Another meeting with Lionel to review the scan and other results and as I expected the options were basically Zytiga (still not approved for PBS and so very expensive); chemotherapy, which I still am very wary of; or signing up for the PLATO study for Enzalutamide (marketed as Xtandi and formerly known as MDV3100). There are two arms - one for localized metastasis - that's me for sure - and the other for distant metastasis - hence the bone scan. I seem to fit all the other criteria so thought I'd go for it. If I fail to respond to the Xtandi I'll go into the other arm testing Zytiga and get that at no cost. I said to Anthea I didn't know if I wanted to be a guinea pig but she pointed out I'd chosen the experimental path in 1996 so nothing new then. What made this study more attractive than others is that there is no placebo arm. As the study says:
"Everyone gets open-label enzalutamide up-front.
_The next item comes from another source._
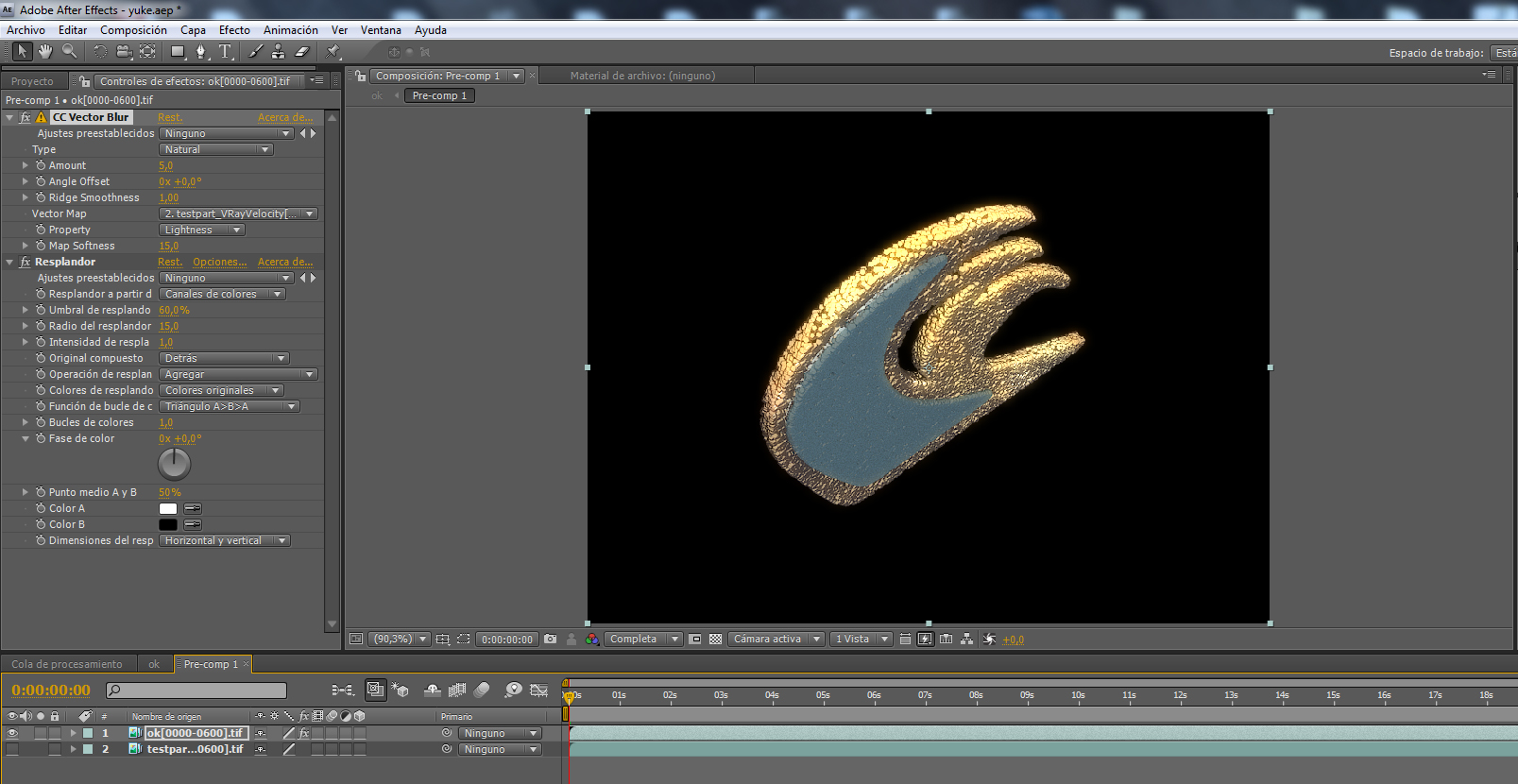The width and height of the screenshot is (1518, 784).
Task: Click Amount value 5,0
Action: click(166, 165)
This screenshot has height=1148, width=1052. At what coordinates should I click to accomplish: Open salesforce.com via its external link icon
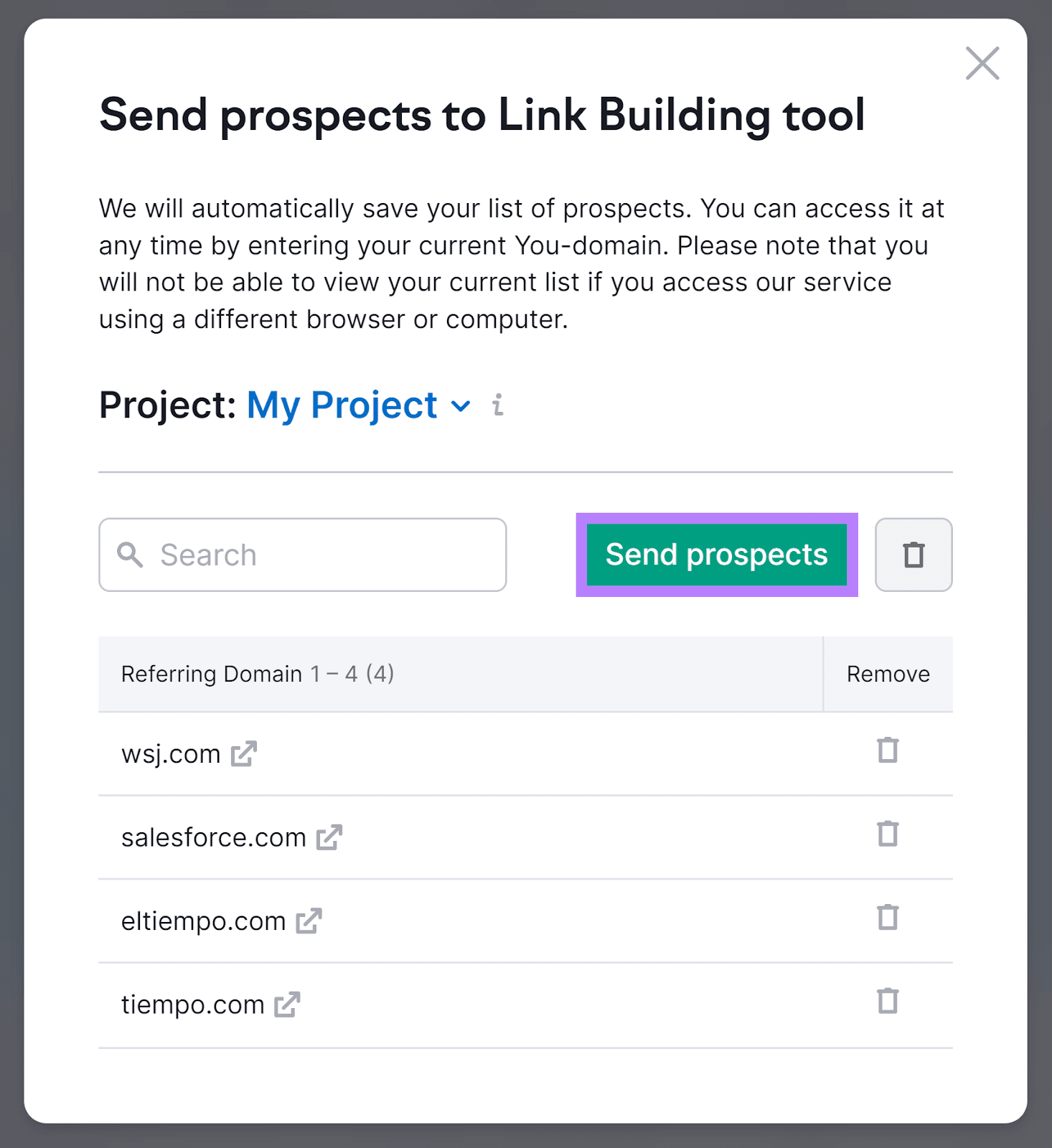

On PSA progression they are randomised to:
· Continue on enzalutamide and add abiraterone and prednisone; or
· Cease enzalutamide (ie they get placebo) and add abiraterone and prednisone"
I saw the Professor running the study here - they are aiming to enrol ten men locally out of a total of 500 worldwide - and provided my next PSA, to be taken four weeks after stopping DES is up again, I'll be accepted. Had to laugh after he had given me his through medical examination when he agreed that despite my having three life threatening issues to deal with I was in pretty good condition for a man of 72. Ironically I have been feeling better this last week than I have been feeling for months - maybe because I stopped the DES!
Will let you know how the study goes.
I have been very slack in making a decent update, and am now a little weak and preoccupied. The actual process of getting final acceptances was convoluted with more tests, more scans, each revealing a position somewhat less better than the last. Believe me even a quiet old GS 5 or 6 can get a mighty move on.
But I finally got my medications and started on a complex of pills compilation. I felt pretty reasonable in the two weeks leading up to the final kick-off BUT the pain was increasing. The Study Onco we saw said this was completely unacceptable "NO PAIN!!". More pills and patches, great for pain management, but with a variety of side effects, mainly lowly constipation. Started, FINALLY, on July 10 I was away, but had to face two fortnightly hurdles of blood draws, the first of which showed an increased in Calcium levels. During this time my condition has been deteriorating along the lines set out in THE ELEPHANT IN THE ROOM and I am pretty frail. The Calcium increase led to my dropping out of the Study, and drips of NaCl to clear out the Ca (plus more pills of course) I demanded to be released from the hospital yesterday because my brother arrived here from Cape Town South Africa.
So, that's it now. Chemotherapy is really my only choice now and I think I would rather just go quietly into the night. Lasting as long as my organs do - all blood results are now "normal" :-) We shall see what the good Dr Lim says this week.
If this is my last entry, it's been great knowing you all. Keep up the good fight!
Sadly, we received the following message from Terry's wife, Anthea:
We have just returned from the Hospice where Ter passed away peacefully a few hours ago -- 8:30pm August 6. We had been with him all day and his breathing was very labored and we all knew that it would not be long before he left us but although we had been expecting it, it is still unbelievable. He was in a very caring atmosphere with a lovely nurse who had been looking after him for the past week but his condition deteriorated rapidly yesterday. We know that he is now at peace with no more suffering but it's still a huge burden to deal with. Many thanks for all the loving wishes you have sent us.